Short problem: Rewrite every line of the items below, replacing "back arrow" with "back button" and leaving all other text unchanged. Leave the pictures out of your answer.

Page and screen pointing data
---

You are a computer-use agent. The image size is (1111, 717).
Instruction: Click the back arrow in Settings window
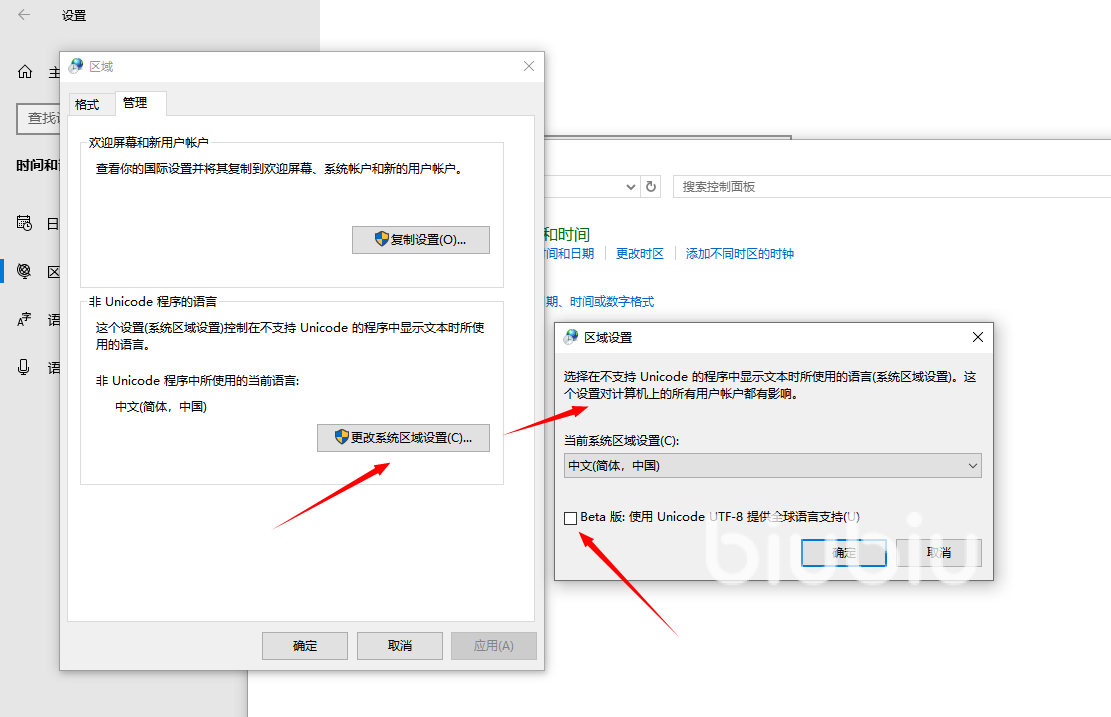tap(24, 15)
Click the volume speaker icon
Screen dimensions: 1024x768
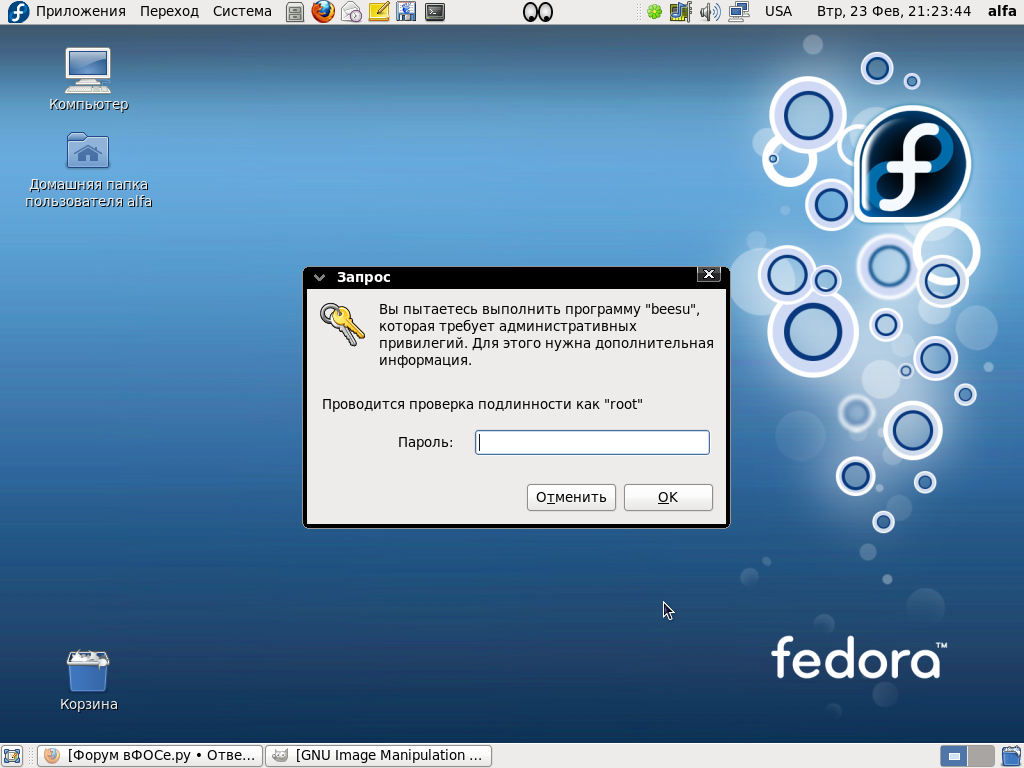click(x=710, y=12)
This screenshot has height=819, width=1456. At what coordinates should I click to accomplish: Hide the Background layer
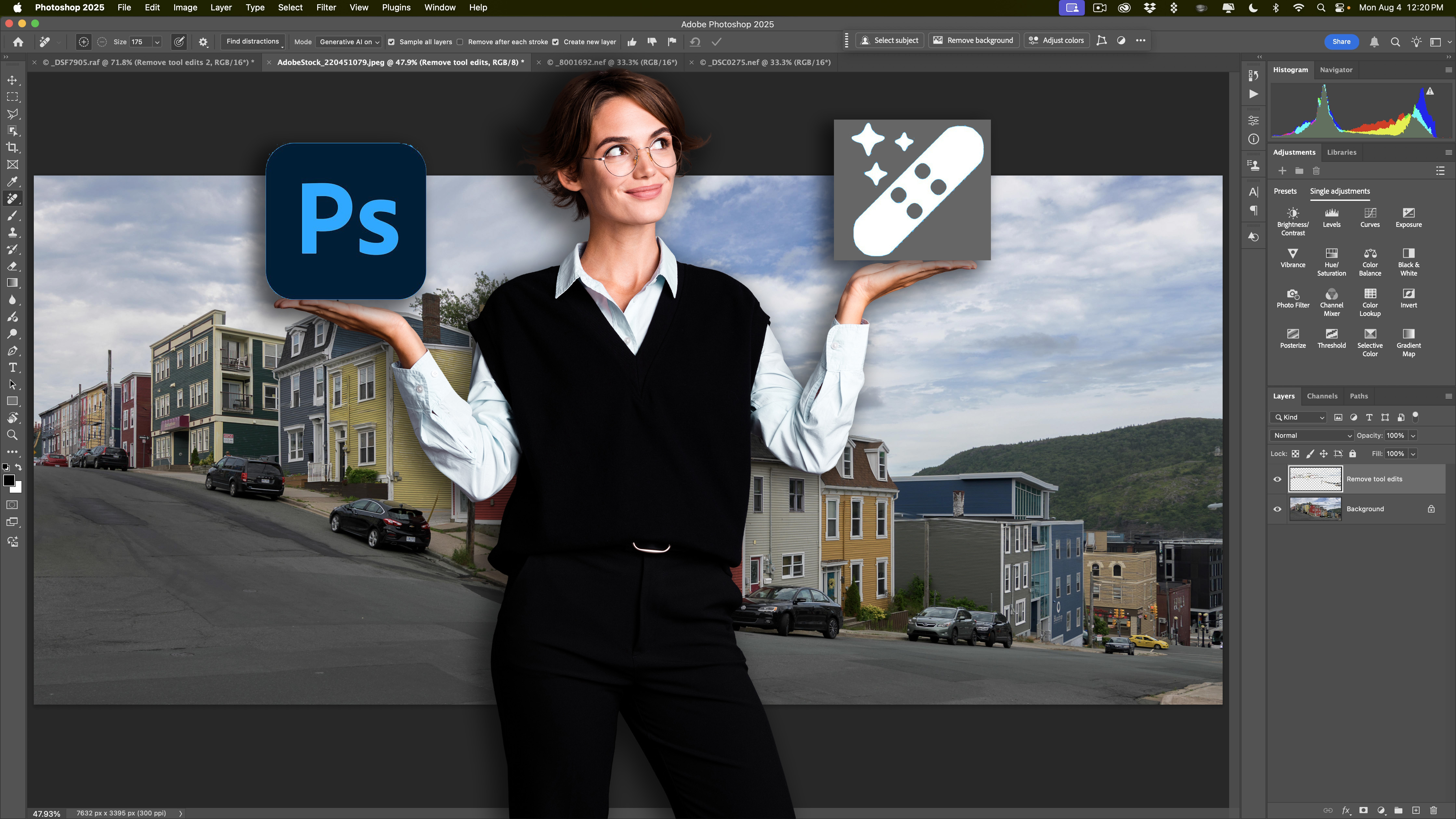[1277, 509]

---

Task solution:
You are a computer-use agent. The image size is (1111, 717).
Instruction: Click the back button in Settings window
tap(24, 15)
Click the volume speaker icon
Screen dimensions: 1024x768
click(x=710, y=12)
This screenshot has height=819, width=1456. At what coordinates should I click to accomplish: Hide the Background layer
[1277, 509]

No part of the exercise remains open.